AIM
Please copy the items below word for word, from their very first line through the line that contains "废气处理工程 (1101, 782)", both included. Leave the pictures out of your copy.

INPUT MATERIAL
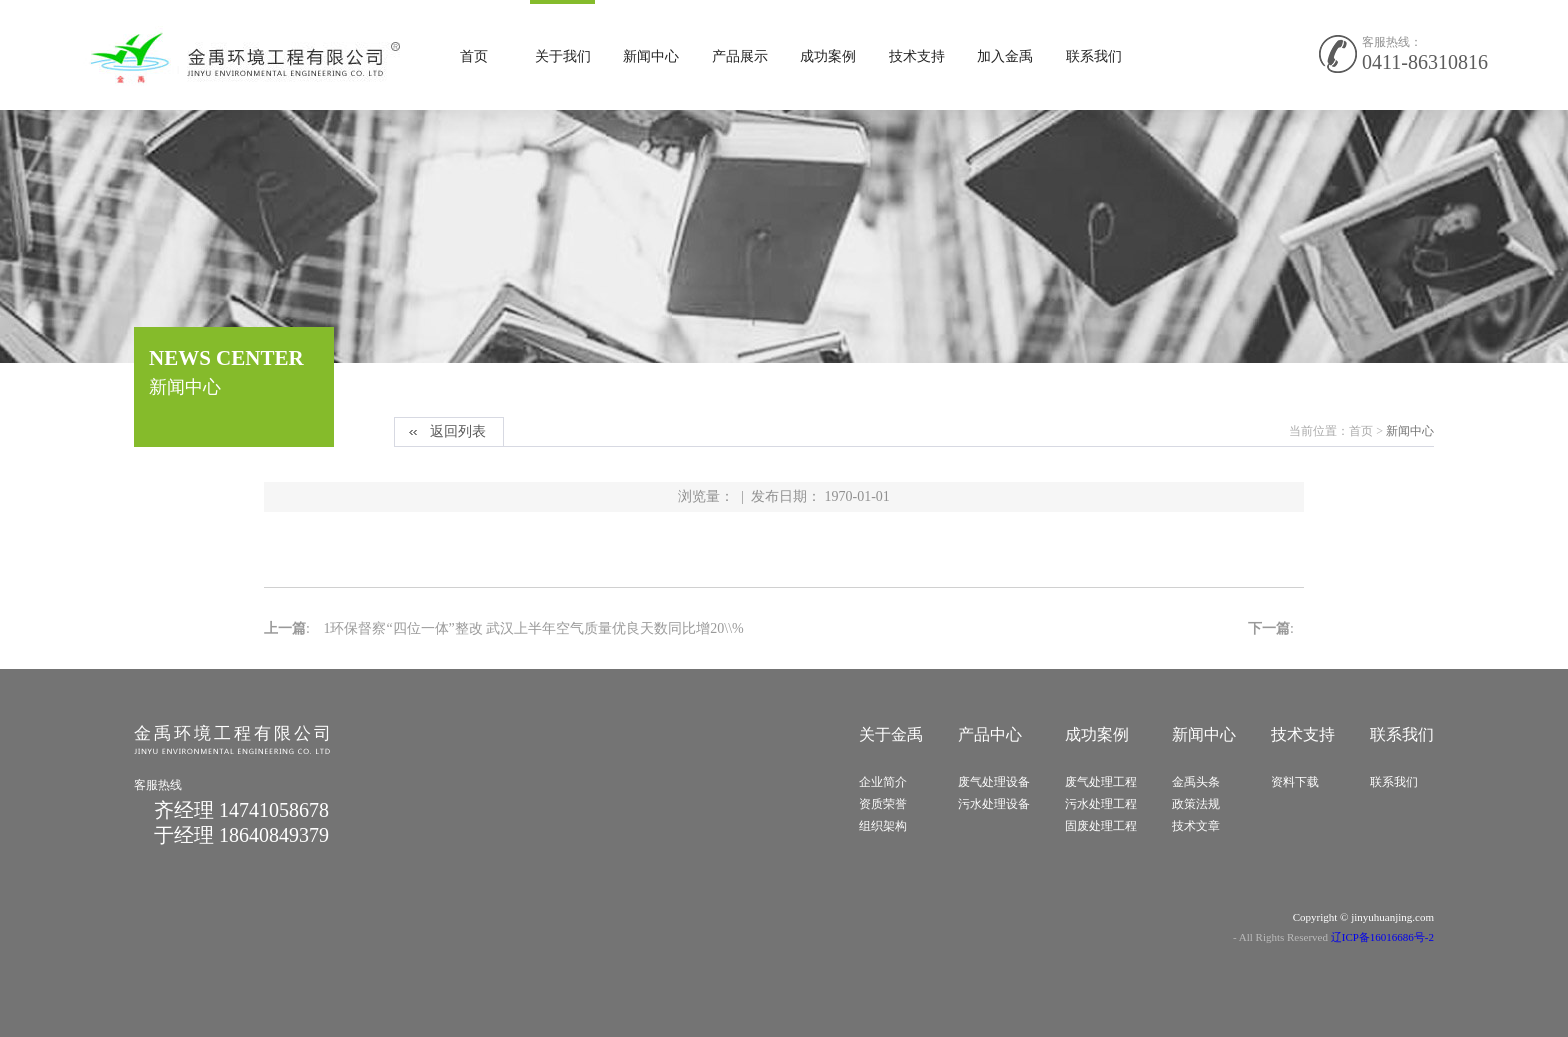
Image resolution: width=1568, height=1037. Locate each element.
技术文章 (1196, 826)
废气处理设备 (994, 782)
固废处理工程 (1101, 826)
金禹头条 (1196, 782)
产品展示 (740, 56)
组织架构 (883, 826)
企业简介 (883, 782)
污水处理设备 (994, 804)
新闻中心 (651, 56)
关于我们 (563, 56)
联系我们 (1094, 56)
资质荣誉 (883, 804)
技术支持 (917, 56)
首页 (474, 56)
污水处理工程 (1101, 804)
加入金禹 (1005, 56)
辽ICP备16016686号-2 (1382, 937)
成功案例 (828, 56)
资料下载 (1295, 782)
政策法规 (1196, 804)
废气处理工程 (1101, 782)
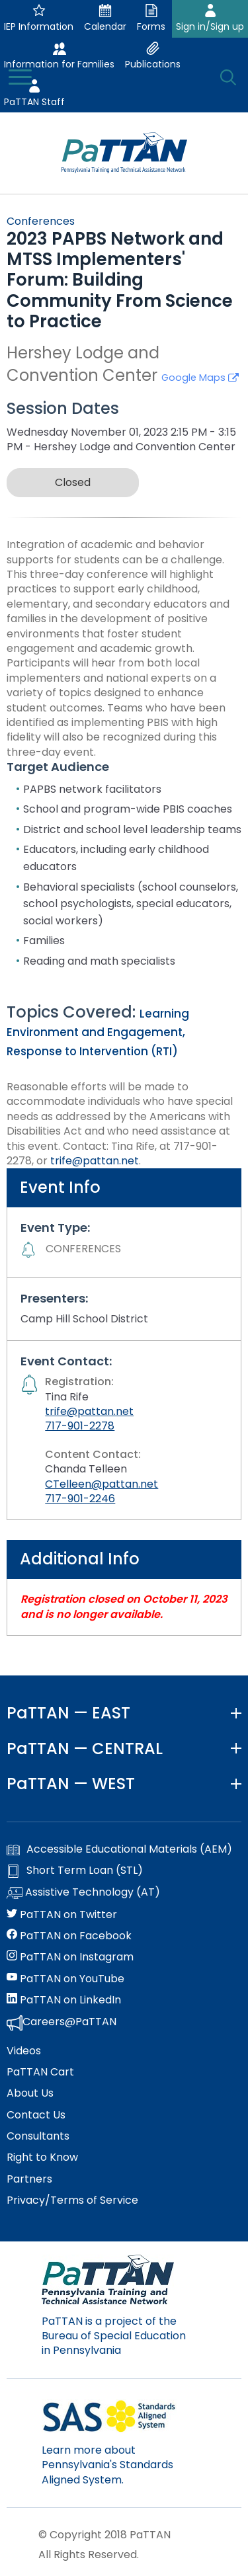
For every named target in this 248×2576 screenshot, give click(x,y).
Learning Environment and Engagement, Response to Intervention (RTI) (98, 1033)
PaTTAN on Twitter (62, 1915)
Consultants (38, 2136)
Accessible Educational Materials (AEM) (119, 1849)
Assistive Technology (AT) (83, 1893)
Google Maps (200, 377)
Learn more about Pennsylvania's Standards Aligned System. (107, 2464)
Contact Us (36, 2115)
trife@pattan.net (94, 1160)
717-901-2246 (80, 1498)
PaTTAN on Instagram (70, 1957)
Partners (29, 2179)
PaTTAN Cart (40, 2072)
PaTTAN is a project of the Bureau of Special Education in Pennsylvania (114, 2336)
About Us (30, 2093)
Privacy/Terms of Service (72, 2200)
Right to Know (42, 2157)
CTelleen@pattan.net (101, 1484)
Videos (24, 2051)
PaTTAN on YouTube (65, 1979)
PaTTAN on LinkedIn (64, 2000)
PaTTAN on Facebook (69, 1936)
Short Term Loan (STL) (75, 1870)
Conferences (41, 221)
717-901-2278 (79, 1425)
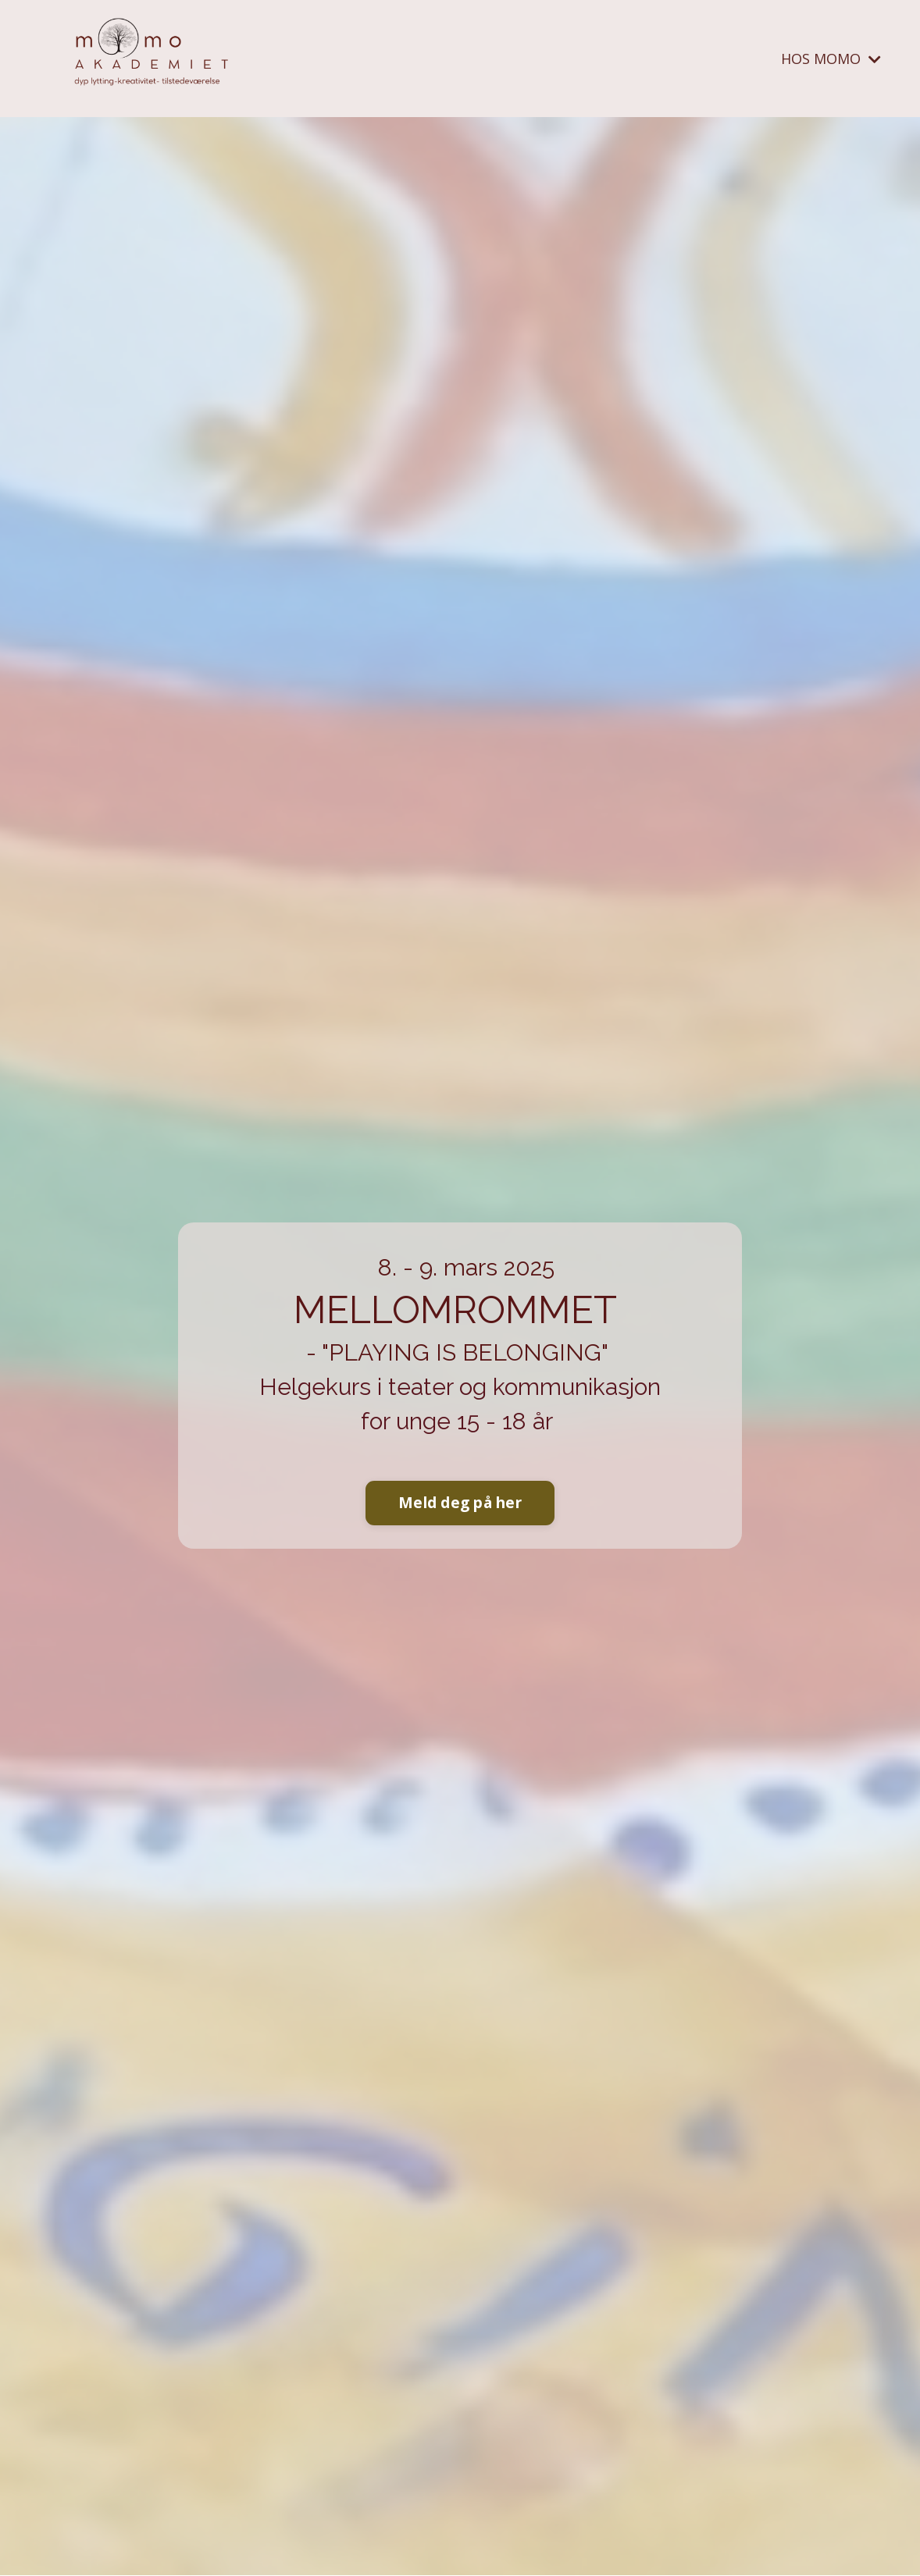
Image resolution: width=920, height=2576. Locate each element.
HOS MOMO (831, 58)
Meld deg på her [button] (460, 1502)
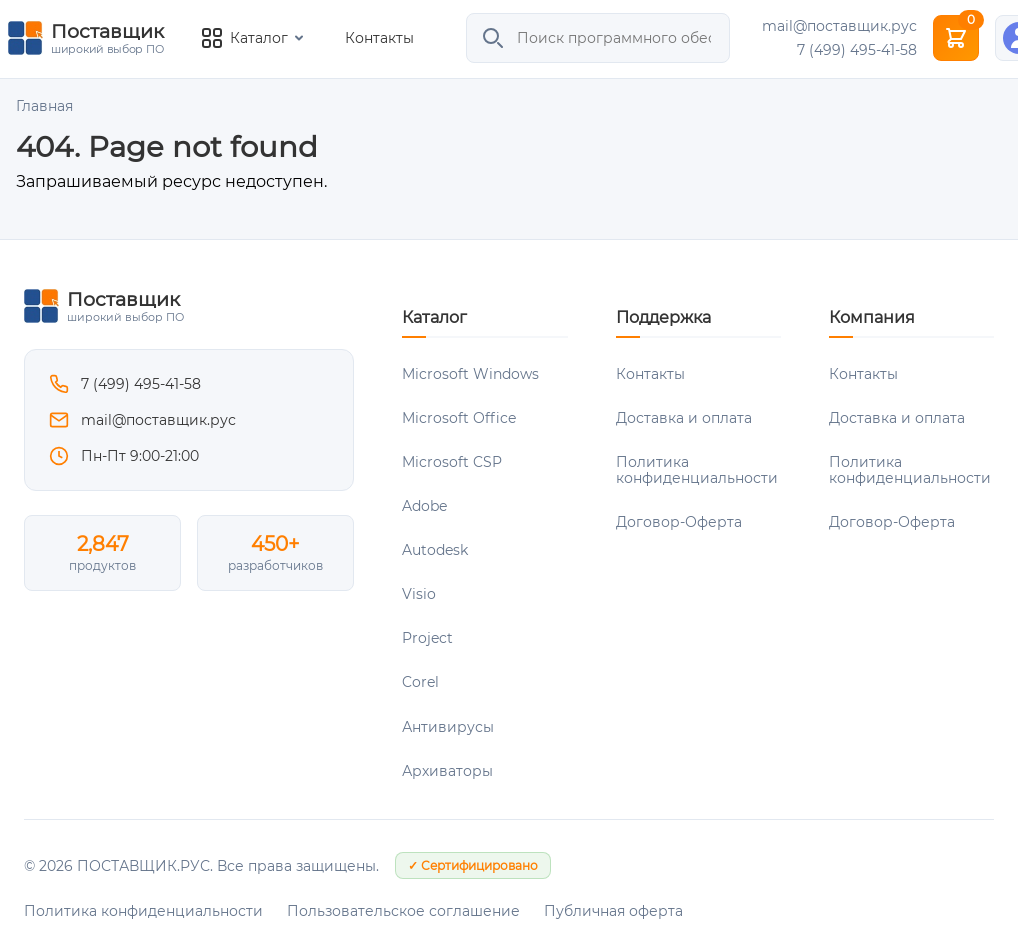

REPLY
Image resolution: width=1568, height=1037. Locate each element.
技术文章 (1196, 826)
废气处理设备 (994, 782)
固废处理工程 (1101, 826)
金禹头条 (1196, 782)
产品展示 (740, 56)
组织架构 (883, 826)
企业简介 (883, 782)
污水处理设备 (994, 804)
新闻中心 (651, 56)
关于我们 (563, 56)
联系我们 (1094, 56)
资质荣誉 (883, 804)
技术支持 (917, 56)
首页 (474, 56)
污水处理工程 (1101, 804)
加入金禹 (1005, 56)
辽ICP备16016686号-2 (1382, 937)
成功案例 (828, 56)
资料下载 (1295, 782)
政策法规 (1196, 804)
废气处理工程 (1101, 782)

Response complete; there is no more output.